CtrlK
BlogDocsLog inGet started
Tessl Logo

tessl/pypi-loky

A robust implementation of concurrent.futures.ProcessPoolExecutor with reusable executors and transparent cloudpickle integration

Pending
Overview
Eval results
Files

error-handling.mddocs/

Error Handling

Loky provides comprehensive error handling with specialized exception classes for different failure modes in parallel processing. These exceptions help identify and handle specific error conditions that can occur during parallel execution.

Capabilities

Core Exception Classes

Exception classes for handling various error conditions in parallel processing.

class BrokenProcessPool(Exception):
    """
    Raised when the process pool is in a broken state and cannot execute tasks.
    
    This exception indicates that the executor has encountered a fatal error
    and cannot continue processing tasks. The executor should be shutdown
    and recreated.
    """

class TerminatedWorkerError(BrokenProcessPool):
    """
    Raised when a worker process terminates unexpectedly.
    
    This is a subclass of BrokenProcessPool that specifically indicates
    worker process failure. The executor may be able to recover by 
    restarting workers.
    """

class ShutdownExecutorError(RuntimeError):
    """
    Raised when attempting to use an executor that has been shutdown.
    
    This exception occurs when trying to submit tasks to an executor
    that has already been shutdown via the shutdown() method.
    """

Standard Exceptions

Re-exported exceptions from concurrent.futures for convenience.

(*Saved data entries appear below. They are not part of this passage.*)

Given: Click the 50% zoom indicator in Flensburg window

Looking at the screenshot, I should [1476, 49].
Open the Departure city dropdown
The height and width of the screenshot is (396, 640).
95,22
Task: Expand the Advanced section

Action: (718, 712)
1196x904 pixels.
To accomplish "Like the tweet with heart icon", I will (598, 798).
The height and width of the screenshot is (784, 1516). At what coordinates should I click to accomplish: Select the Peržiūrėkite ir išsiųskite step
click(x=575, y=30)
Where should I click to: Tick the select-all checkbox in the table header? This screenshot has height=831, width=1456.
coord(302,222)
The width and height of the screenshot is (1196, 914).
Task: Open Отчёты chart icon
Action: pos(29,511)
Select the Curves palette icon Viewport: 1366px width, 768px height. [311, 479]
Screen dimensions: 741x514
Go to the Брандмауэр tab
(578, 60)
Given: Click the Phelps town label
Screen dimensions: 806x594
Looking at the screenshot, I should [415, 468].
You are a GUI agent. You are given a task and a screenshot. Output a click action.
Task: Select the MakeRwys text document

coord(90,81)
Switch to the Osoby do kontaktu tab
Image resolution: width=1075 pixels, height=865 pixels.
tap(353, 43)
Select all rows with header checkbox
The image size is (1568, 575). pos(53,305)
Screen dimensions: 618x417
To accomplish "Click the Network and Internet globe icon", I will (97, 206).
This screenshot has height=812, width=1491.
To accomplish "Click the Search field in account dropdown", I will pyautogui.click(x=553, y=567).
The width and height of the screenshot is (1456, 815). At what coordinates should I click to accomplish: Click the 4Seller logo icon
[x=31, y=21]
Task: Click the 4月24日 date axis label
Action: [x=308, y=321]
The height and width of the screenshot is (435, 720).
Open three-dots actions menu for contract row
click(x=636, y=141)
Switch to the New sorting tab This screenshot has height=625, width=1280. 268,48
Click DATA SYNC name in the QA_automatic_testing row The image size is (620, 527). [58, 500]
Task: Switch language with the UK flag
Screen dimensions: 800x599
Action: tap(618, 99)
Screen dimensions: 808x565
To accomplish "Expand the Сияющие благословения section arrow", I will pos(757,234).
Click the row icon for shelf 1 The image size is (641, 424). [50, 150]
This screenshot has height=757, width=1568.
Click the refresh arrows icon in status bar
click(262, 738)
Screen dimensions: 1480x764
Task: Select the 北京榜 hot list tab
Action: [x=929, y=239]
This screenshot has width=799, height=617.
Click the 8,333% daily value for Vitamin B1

# Re-exported from concurrent.futures
CancelledError = concurrent.futures.CancelledError
TimeoutError = concurrent.futures.TimeoutError

Usage Examples

Handling Broken Process Pool

from loky import get_reusable_executor, BrokenProcessPool
import os
import signal

def problematic_task(x):
    """Task that might crash the worker process."""
    if x == 3:
        # Simulate a worker crash
        os._exit(1)  # Force process termination
    return x * 2

try:
    executor = get_reusable_executor(max_workers=2)
    
    # Submit tasks that include a problematic one
    futures = [executor.submit(problematic_task, i) for i in range(5)]
    
    results = []
    for i, future in enumerate(futures):
        try:
            result = future.result(timeout=5)
            results.append(result)
            print(f"Task {i}: {result}")
        except Exception as e:
            print(f"Task {i} failed: {e}")
            
except BrokenProcessPool as e:
    print(f"Process pool broken: {e}")
    print("Creating new executor...")
    
    # Create new executor after broken pool
    executor = get_reusable_executor(max_workers=2, kill_workers=True)
    print("New executor created successfully")

Handling Terminated Workers

from loky import ProcessPoolExecutor, TerminatedWorkerError
import time

def memory_intensive_task(size):
    """Task that might cause worker termination due to resource limits."""
    try:
        # Allocate large amount of memory
        data = [0] * (size * 1000000)  # size in millions of integers
        return sum(data[:1000])  # Return small result
    except MemoryError:
        raise MemoryError(f"Cannot allocate {size}M integers")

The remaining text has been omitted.